[Excerpted data]
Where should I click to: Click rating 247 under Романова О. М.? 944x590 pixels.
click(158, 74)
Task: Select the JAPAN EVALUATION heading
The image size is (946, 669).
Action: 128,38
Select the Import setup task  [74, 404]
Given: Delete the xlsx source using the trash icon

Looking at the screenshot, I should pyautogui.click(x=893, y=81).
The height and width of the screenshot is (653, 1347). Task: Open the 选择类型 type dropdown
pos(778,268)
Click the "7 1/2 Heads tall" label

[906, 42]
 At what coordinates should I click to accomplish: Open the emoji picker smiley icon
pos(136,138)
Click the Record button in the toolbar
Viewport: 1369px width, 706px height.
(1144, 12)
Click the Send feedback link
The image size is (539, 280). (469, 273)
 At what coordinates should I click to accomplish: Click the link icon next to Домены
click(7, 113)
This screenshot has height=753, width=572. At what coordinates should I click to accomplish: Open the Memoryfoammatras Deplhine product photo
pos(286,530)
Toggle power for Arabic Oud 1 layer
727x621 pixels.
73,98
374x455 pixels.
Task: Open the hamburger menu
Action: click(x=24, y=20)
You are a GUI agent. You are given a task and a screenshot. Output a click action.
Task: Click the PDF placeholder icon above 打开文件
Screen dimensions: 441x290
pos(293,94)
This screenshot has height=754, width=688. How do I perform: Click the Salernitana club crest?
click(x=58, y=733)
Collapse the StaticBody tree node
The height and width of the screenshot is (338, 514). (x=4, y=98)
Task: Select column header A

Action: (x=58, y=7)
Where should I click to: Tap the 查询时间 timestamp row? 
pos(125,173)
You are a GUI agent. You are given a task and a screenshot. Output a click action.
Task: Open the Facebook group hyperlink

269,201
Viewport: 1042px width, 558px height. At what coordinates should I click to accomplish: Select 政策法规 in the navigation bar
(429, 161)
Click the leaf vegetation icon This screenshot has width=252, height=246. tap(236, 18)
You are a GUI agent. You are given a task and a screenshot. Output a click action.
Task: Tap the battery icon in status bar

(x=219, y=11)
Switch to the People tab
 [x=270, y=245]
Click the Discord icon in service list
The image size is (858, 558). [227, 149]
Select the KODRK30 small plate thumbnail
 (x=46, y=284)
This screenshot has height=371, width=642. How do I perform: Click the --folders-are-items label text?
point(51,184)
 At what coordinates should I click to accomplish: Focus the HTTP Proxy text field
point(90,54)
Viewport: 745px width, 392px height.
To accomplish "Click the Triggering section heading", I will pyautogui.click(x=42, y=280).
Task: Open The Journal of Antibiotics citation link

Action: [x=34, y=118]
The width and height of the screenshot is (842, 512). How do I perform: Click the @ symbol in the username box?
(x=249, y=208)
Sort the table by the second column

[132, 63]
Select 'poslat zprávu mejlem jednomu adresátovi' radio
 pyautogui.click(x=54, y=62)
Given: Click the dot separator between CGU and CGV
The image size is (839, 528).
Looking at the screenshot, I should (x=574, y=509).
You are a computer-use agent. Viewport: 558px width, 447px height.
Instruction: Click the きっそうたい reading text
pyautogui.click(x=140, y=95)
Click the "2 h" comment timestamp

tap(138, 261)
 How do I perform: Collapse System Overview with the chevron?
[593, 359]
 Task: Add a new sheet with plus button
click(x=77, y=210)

[Work instruction] Return the lines beginning at the one that contains "Viewport: 745px width, 392px height." and continuing through the last line of the data, exactly as they stand and without any others.

[Exercise result]
Viewport: 745px width, 392px height.
To accomplish "Click the Triggering section heading", I will pyautogui.click(x=42, y=280).
Task: Open The Journal of Antibiotics citation link

Action: [x=34, y=118]
The width and height of the screenshot is (842, 512). How do I perform: Click the @ symbol in the username box?
(x=249, y=208)
Sort the table by the second column

[132, 63]
Select 'poslat zprávu mejlem jednomu adresátovi' radio
 pyautogui.click(x=54, y=62)
Given: Click the dot separator between CGU and CGV
The image size is (839, 528).
Looking at the screenshot, I should (x=574, y=509).
You are a computer-use agent. Viewport: 558px width, 447px height.
Instruction: Click the きっそうたい reading text
pyautogui.click(x=140, y=95)
Click the "2 h" comment timestamp

tap(138, 261)
 How do I perform: Collapse System Overview with the chevron?
[593, 359]
 Task: Add a new sheet with plus button
click(x=77, y=210)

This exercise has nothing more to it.